Assignment:
Word for word, restate every line of the listing that follows.

Data extract:

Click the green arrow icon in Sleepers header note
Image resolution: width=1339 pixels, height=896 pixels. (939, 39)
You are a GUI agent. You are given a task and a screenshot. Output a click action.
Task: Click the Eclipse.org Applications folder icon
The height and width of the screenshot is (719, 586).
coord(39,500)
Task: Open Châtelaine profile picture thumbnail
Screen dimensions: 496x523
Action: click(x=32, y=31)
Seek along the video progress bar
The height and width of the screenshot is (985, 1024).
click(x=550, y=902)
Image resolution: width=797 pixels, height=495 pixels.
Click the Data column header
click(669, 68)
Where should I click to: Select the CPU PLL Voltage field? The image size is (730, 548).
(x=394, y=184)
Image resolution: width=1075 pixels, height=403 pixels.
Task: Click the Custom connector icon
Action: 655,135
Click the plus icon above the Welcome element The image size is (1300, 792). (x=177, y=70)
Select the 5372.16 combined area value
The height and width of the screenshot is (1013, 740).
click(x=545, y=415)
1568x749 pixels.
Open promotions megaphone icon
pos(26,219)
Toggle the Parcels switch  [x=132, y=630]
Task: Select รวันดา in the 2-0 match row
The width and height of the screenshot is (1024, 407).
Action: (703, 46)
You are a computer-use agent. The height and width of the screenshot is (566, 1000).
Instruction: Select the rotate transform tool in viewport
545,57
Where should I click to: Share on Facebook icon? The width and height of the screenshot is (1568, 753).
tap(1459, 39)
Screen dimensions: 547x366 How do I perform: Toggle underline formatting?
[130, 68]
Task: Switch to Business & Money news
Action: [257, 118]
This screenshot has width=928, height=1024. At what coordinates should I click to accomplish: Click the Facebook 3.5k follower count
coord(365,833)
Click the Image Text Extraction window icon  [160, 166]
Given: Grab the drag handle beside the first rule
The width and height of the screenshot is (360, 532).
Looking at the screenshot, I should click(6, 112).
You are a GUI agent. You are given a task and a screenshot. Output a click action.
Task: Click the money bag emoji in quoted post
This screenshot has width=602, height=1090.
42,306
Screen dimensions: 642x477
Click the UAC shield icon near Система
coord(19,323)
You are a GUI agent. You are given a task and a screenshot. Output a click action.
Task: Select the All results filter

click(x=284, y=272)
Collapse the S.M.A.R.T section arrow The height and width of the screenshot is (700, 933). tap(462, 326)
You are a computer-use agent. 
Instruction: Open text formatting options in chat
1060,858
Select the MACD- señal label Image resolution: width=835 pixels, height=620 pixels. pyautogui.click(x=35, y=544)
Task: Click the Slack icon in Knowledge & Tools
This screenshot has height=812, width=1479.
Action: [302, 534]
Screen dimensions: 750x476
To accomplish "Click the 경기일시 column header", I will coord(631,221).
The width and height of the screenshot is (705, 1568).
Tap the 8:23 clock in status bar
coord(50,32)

Written answer:
Click the green arrow icon in Sleepers header note
Image resolution: width=1339 pixels, height=896 pixels. (939, 39)
You are a GUI agent. You are given a task and a screenshot. Output a click action.
Task: Click the Eclipse.org Applications folder icon
The height and width of the screenshot is (719, 586).
coord(39,500)
Task: Open Châtelaine profile picture thumbnail
Screen dimensions: 496x523
Action: click(x=32, y=31)
Seek along the video progress bar
The height and width of the screenshot is (985, 1024).
click(x=550, y=902)
Image resolution: width=797 pixels, height=495 pixels.
Click the Data column header
click(669, 68)
Where should I click to: Select the CPU PLL Voltage field? The image size is (730, 548).
(x=394, y=184)
Image resolution: width=1075 pixels, height=403 pixels.
Task: Click the Custom connector icon
Action: 655,135
Click the plus icon above the Welcome element The image size is (1300, 792). (x=177, y=70)
Select the 5372.16 combined area value
The height and width of the screenshot is (1013, 740).
click(x=545, y=415)
1568x749 pixels.
Open promotions megaphone icon
pos(26,219)
Toggle the Parcels switch  [x=132, y=630]
Task: Select รวันดา in the 2-0 match row
The width and height of the screenshot is (1024, 407).
Action: (703, 46)
You are a computer-use agent. The height and width of the screenshot is (566, 1000).
Instruction: Select the rotate transform tool in viewport
545,57
Where should I click to: Share on Facebook icon? The width and height of the screenshot is (1568, 753).
tap(1459, 39)
Screen dimensions: 547x366 How do I perform: Toggle underline formatting?
[130, 68]
Task: Switch to Business & Money news
Action: [257, 118]
This screenshot has width=928, height=1024. At what coordinates should I click to accomplish: Click the Facebook 3.5k follower count
coord(365,833)
Click the Image Text Extraction window icon  [160, 166]
Given: Grab the drag handle beside the first rule
The width and height of the screenshot is (360, 532).
Looking at the screenshot, I should click(6, 112).
You are a GUI agent. You are given a task and a screenshot. Output a click action.
Task: Click the money bag emoji in quoted post
This screenshot has width=602, height=1090.
42,306
Screen dimensions: 642x477
Click the UAC shield icon near Система
coord(19,323)
You are a GUI agent. You are given a task and a screenshot. Output a click action.
Task: Select the All results filter

click(x=284, y=272)
Collapse the S.M.A.R.T section arrow The height and width of the screenshot is (700, 933). tap(462, 326)
You are a computer-use agent. 
Instruction: Open text formatting options in chat
1060,858
Select the MACD- señal label Image resolution: width=835 pixels, height=620 pixels. pyautogui.click(x=35, y=544)
Task: Click the Slack icon in Knowledge & Tools
This screenshot has height=812, width=1479.
Action: [302, 534]
Screen dimensions: 750x476
To accomplish "Click the 경기일시 column header", I will coord(631,221).
The width and height of the screenshot is (705, 1568).
Tap the 8:23 clock in status bar
coord(50,32)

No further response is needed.